La remplaçante n’est pas une débutante. Elle me confirme la bonne tension oculaire, pour le maintien de laquelle je mets une goutte de médicament soir et matin. C’est rassurant, me dit-elle. Elle m’indique que ma forte myopie complique la lecture des examens du glaucome. Et il en manque, que n’a pas transmis mon ancienne ophtalmo de ville. Il faudra les faire dans six mois. Elle ne me parle pas d’opération, n’évoque même pas le début de cataracte. Je ne peux m’empêcher de penser que c’est parce qu’elle n’a point d’intérêt financier dans cette entreprise qu’est la Clinique Mathilde.
Mes verres de lunettes ayant été abîmés par le soleil, je lui demande de m’en prescrire de nouveaux. Sitôt sorti, j’ôte le masque.
*
Cette infirmière parisienne de cinquante-cinq ans qui se fait violemment arrêter après avoir fait des doigts d’honneur aux Policiers et leur avoir lancé des pierres, montre qu’il ne faut plus participer aux manifestations depuis que celles-ci sont confisquées par l’Armée Noire, l’effet de foule risquant de vous entraîner à des actes d’une totale stupidité.
*
Philippe Torreton, comédien : « Pourquoi on peut s'asseoir côte à côte dans un train et pas au théâtre : expliquez-moi. »

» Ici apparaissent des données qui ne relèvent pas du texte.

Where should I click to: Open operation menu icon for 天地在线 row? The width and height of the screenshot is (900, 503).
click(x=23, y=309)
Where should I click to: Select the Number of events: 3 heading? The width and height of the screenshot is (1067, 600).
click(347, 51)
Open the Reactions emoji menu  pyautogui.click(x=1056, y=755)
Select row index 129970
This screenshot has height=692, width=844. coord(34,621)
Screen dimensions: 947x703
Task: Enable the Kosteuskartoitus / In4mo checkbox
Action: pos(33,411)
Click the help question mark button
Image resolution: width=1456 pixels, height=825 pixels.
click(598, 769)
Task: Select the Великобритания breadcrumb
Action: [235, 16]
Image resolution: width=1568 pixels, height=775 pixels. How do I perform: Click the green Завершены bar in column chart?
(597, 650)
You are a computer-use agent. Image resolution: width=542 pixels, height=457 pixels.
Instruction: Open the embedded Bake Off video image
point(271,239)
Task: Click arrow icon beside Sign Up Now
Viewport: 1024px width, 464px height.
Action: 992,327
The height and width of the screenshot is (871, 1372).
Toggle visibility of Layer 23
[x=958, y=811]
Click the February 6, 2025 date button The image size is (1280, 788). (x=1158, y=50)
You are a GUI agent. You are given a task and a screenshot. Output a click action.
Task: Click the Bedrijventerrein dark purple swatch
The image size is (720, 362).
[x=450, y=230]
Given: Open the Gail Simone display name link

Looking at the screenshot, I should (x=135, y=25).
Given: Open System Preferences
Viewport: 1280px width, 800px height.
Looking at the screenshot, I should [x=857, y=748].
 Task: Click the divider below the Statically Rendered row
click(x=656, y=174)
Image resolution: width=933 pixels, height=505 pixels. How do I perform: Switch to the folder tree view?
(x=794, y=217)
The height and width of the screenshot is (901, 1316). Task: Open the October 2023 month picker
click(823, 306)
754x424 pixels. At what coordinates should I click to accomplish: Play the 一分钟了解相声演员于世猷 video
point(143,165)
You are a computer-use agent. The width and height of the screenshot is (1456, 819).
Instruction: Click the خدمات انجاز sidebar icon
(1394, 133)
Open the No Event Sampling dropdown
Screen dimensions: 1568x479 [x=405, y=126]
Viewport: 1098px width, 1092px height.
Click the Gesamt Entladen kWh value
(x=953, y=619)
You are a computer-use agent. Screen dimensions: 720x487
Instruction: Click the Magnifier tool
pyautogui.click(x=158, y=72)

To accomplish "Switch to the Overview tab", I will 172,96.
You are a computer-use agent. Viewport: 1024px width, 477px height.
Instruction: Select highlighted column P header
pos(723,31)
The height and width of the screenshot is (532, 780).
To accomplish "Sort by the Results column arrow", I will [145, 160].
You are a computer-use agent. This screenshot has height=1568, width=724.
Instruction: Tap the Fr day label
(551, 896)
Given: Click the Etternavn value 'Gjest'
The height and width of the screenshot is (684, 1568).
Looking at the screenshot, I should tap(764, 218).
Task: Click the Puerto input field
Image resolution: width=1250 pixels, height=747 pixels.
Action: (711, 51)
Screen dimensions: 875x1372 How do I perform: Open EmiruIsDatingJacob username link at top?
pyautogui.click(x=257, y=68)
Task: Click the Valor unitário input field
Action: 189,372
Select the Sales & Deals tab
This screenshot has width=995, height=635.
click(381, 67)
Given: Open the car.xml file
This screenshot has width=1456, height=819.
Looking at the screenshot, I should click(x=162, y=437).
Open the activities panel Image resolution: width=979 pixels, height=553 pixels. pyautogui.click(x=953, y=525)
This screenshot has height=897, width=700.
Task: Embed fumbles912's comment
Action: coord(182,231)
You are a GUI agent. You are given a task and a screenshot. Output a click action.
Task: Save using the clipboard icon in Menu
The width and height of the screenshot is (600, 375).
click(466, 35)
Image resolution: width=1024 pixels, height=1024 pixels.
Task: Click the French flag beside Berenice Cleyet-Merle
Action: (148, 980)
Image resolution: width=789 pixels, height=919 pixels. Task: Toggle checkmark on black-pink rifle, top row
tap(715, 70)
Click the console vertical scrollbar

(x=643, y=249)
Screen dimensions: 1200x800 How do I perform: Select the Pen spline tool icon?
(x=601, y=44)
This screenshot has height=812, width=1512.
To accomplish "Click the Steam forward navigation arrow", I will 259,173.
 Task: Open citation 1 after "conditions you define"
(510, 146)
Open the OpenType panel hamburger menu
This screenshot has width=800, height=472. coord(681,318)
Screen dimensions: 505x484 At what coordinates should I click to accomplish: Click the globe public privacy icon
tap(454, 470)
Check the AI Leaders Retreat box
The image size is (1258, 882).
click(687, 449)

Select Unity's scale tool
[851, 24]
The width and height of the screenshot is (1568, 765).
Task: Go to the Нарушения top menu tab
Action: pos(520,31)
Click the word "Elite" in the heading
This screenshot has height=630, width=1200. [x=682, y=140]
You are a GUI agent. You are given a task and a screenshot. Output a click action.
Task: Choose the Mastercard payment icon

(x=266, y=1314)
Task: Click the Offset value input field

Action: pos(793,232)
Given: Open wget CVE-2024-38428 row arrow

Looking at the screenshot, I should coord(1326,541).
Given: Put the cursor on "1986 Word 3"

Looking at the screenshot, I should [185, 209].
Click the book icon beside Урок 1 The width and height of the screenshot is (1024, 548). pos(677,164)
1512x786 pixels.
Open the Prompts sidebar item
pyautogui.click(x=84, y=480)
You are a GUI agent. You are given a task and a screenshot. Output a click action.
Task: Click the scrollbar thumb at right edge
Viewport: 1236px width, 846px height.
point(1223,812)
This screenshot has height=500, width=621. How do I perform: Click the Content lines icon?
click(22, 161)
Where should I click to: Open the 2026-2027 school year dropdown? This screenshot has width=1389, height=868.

Je t’explique Philippe, dans un train on n’a qu’un seul proche voisin, au théâtre deux, d’où un risque doublé d’être assis à côté d’un malade. D’autre part, si ton voisin de train tousse, tu peux changer de place ou même choisir de voyager debout, au théâtre non.
17 juin 2020
Un plaisir de trouver l’abbé Mugnier sous la plume de Paul Morand dans son Journal d’un attaché d’ambassade (Gallimard) :
Dix février mil neuf cent dix-sept : Déjeuné chez Hélène avec l’abbé Mugnier, Hector de Béarn et Jean Cocteau. On parle de Victor Hugo. (…)
L’abbé cite cette phrase de Coulanghéon : « Victor Hugo fait le tonnerre, le canon, le bon Dieu et l’idiot. » (…)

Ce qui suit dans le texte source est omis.